AIM OF THE TASK: Make an exact transcript of the lines in the data below, starting with the one containing "Click the viewport width input field" and going on through the one containing "Task: Open the Spiral product link", with both included and the pictures left out.

THE RECORDS:
◇ ◇ ◇ ◇

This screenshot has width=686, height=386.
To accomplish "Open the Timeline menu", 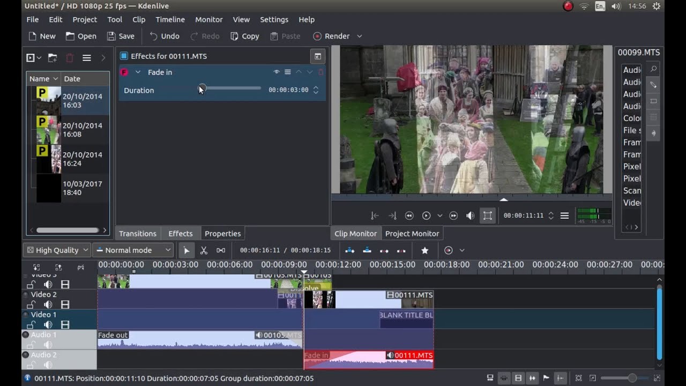I will 170,19.
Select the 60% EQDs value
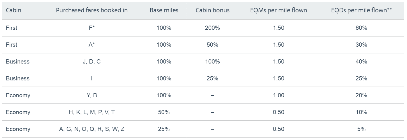The image size is (407, 140). coord(362,28)
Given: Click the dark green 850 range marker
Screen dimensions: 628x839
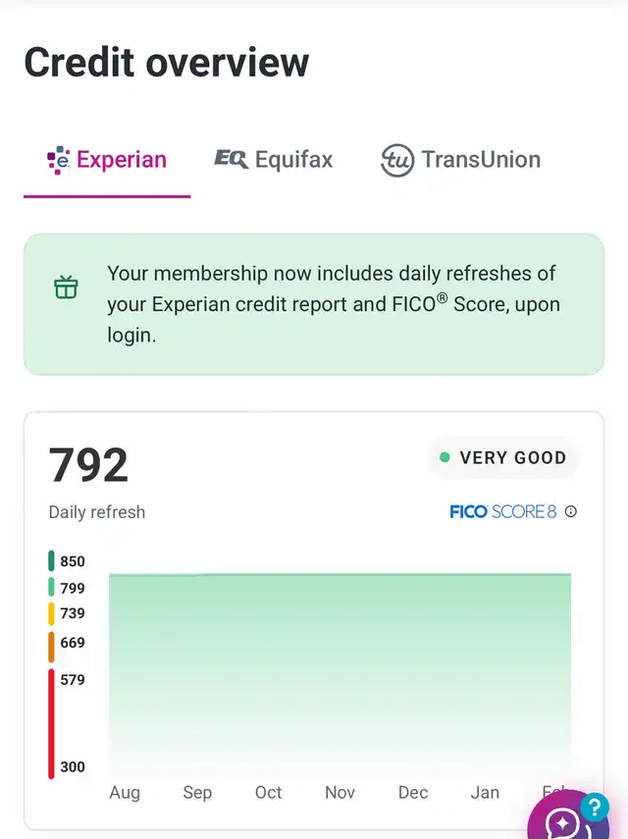Looking at the screenshot, I should pos(51,560).
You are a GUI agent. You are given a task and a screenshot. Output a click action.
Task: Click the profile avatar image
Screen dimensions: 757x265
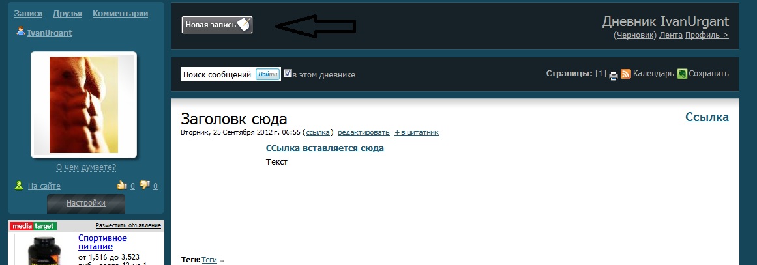pos(83,105)
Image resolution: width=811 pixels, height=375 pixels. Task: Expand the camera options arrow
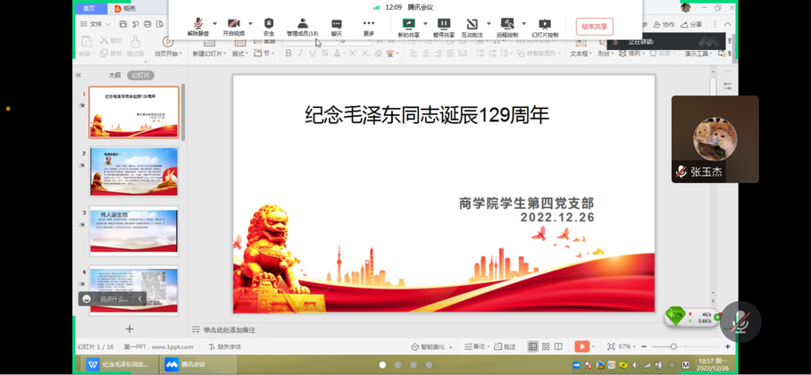250,24
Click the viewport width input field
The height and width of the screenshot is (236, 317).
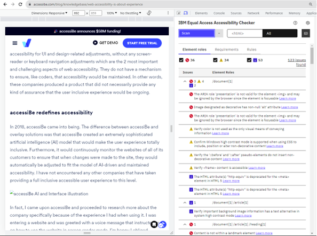78,13
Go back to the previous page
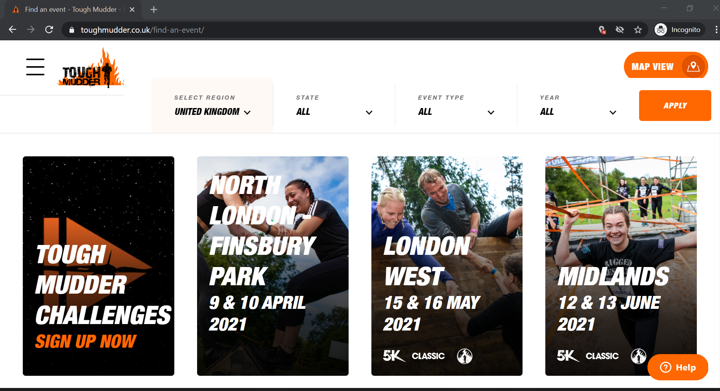 point(13,30)
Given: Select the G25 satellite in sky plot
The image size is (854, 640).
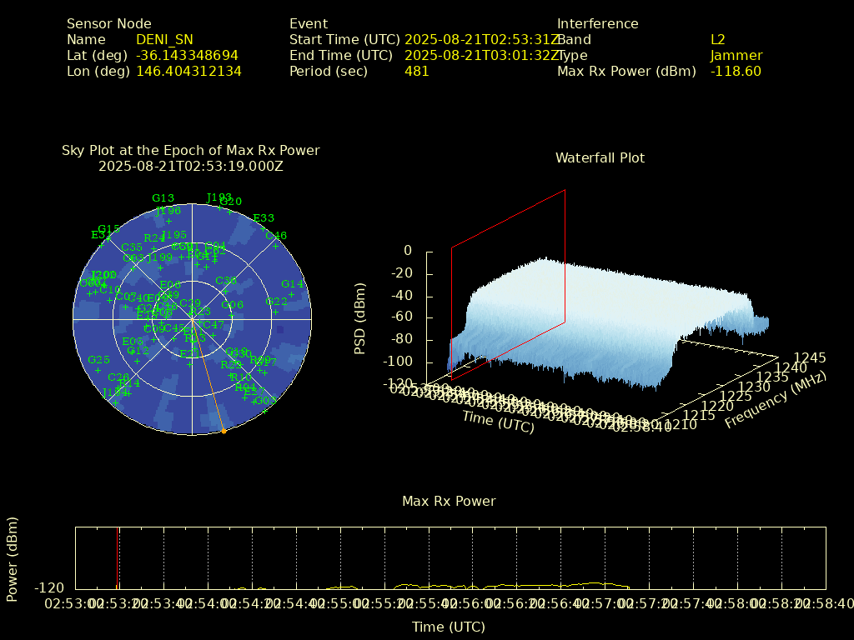Looking at the screenshot, I should pos(98,360).
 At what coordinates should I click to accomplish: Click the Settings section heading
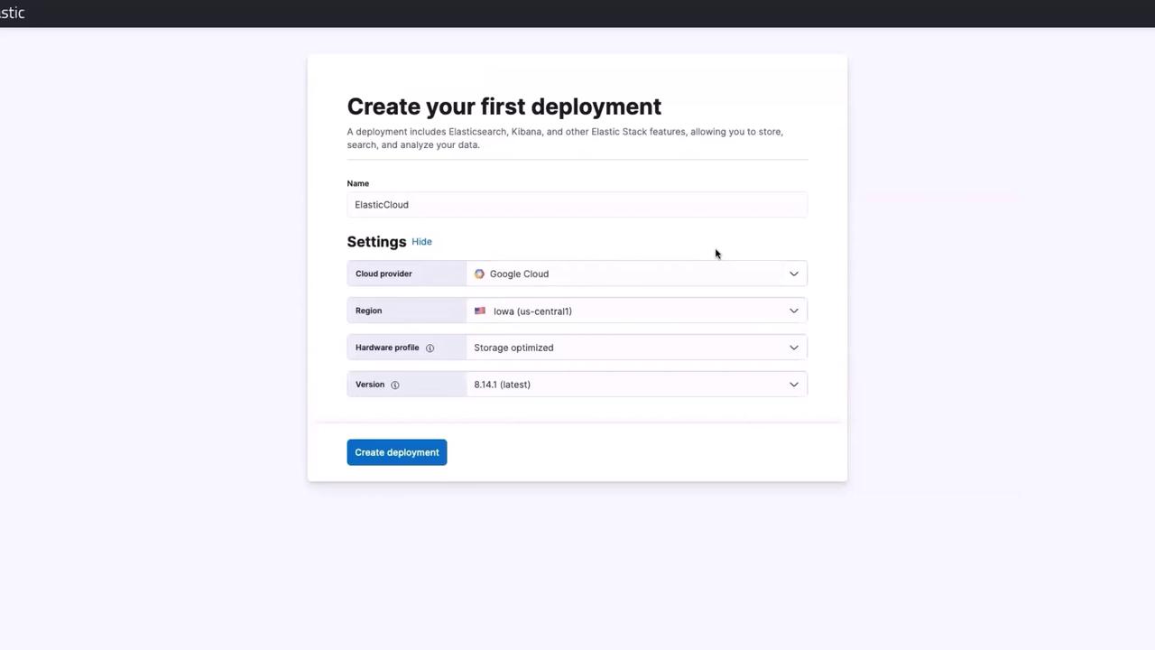pyautogui.click(x=376, y=242)
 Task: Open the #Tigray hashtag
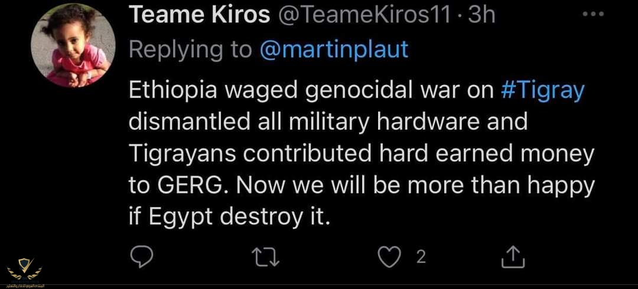coord(542,91)
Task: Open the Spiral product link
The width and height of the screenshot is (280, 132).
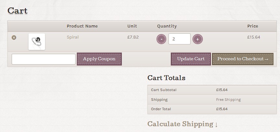Action: [73, 37]
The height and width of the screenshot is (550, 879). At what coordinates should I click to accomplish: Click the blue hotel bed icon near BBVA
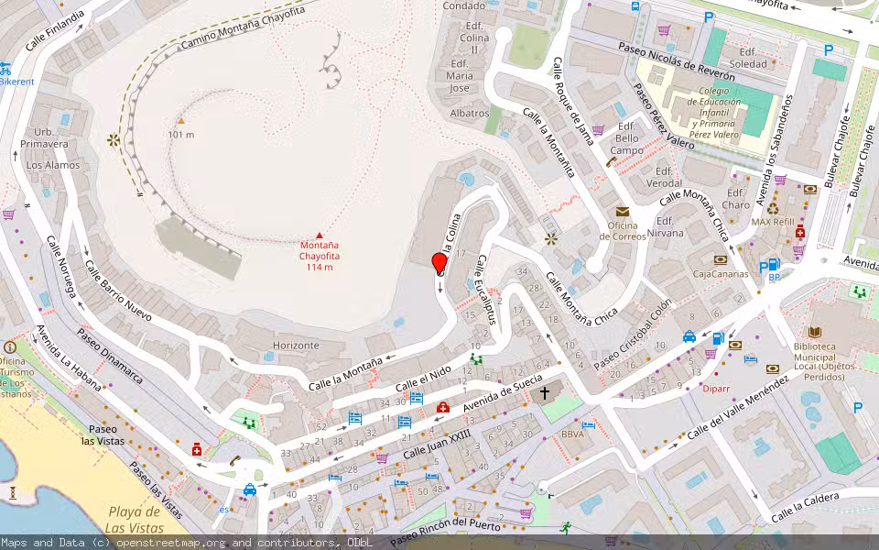tap(588, 425)
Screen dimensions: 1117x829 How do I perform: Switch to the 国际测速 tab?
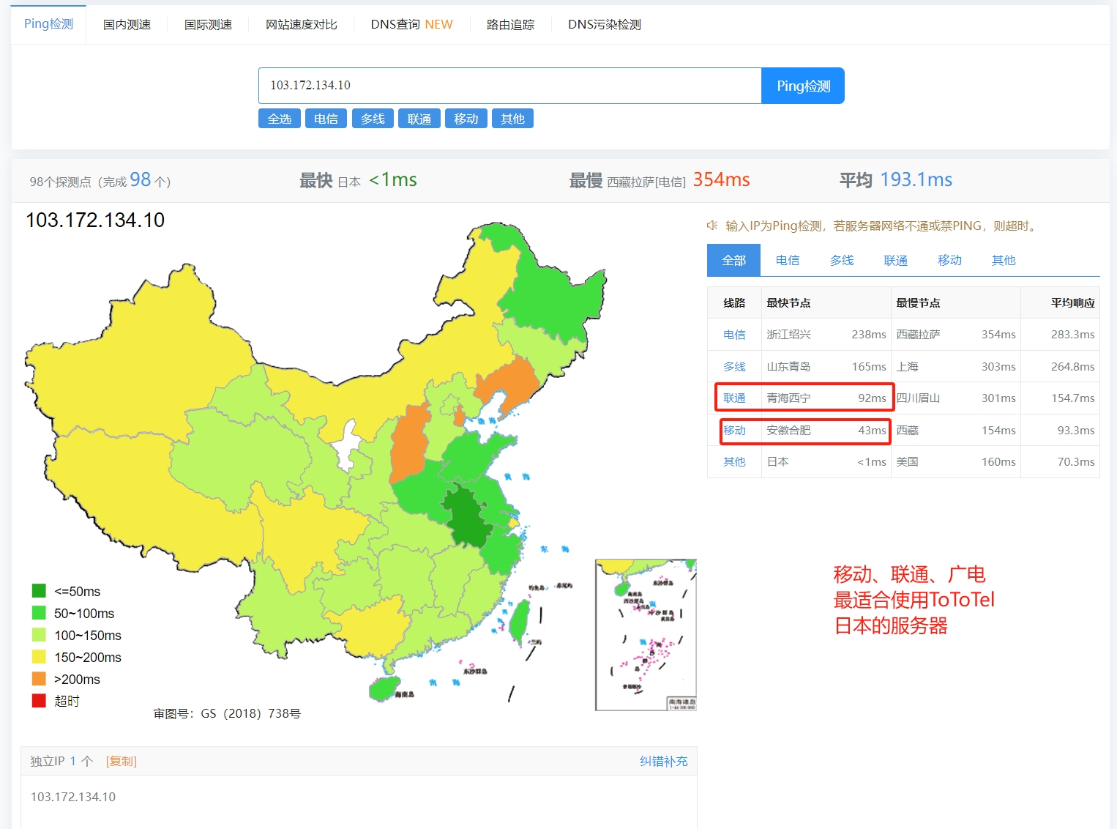pos(207,23)
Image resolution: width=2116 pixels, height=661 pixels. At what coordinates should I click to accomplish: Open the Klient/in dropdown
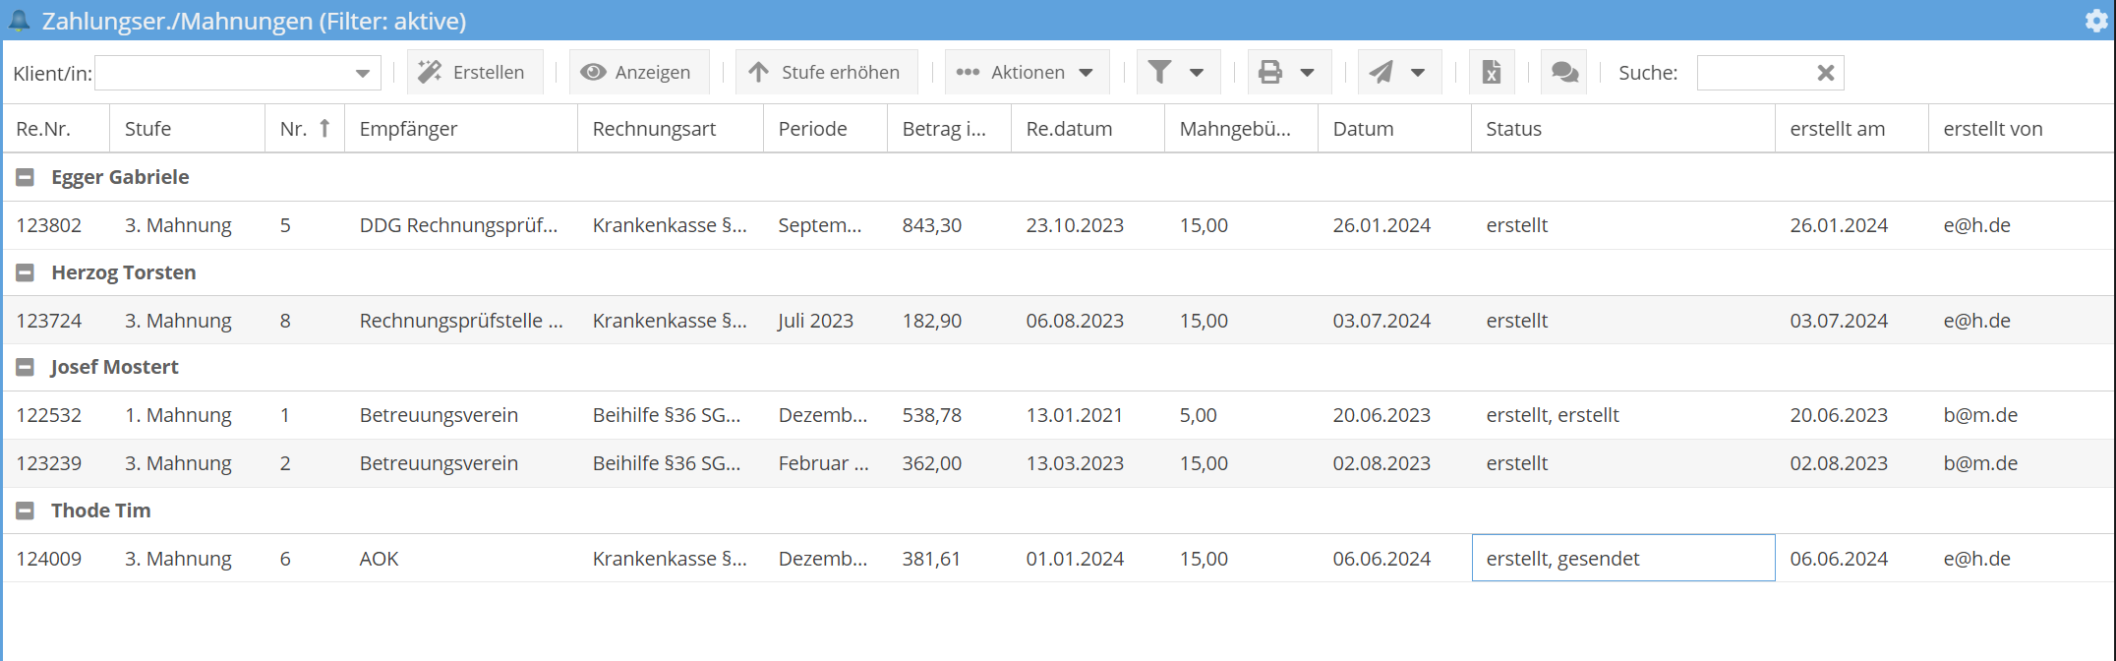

◇ ◇ ◇ ◇

WRITTEN ANSWER:
Click the viewport width input field
The height and width of the screenshot is (236, 317).
78,13
Go back to the previous page
 point(13,30)
Given: Select the G25 satellite in sky plot
The image size is (854, 640).
Looking at the screenshot, I should pos(98,360).
 At what coordinates should I click to accomplish: Click the Settings section heading
pyautogui.click(x=376, y=242)
 Task: Open the #Tigray hashtag
coord(542,91)
Task: Open the Spiral product link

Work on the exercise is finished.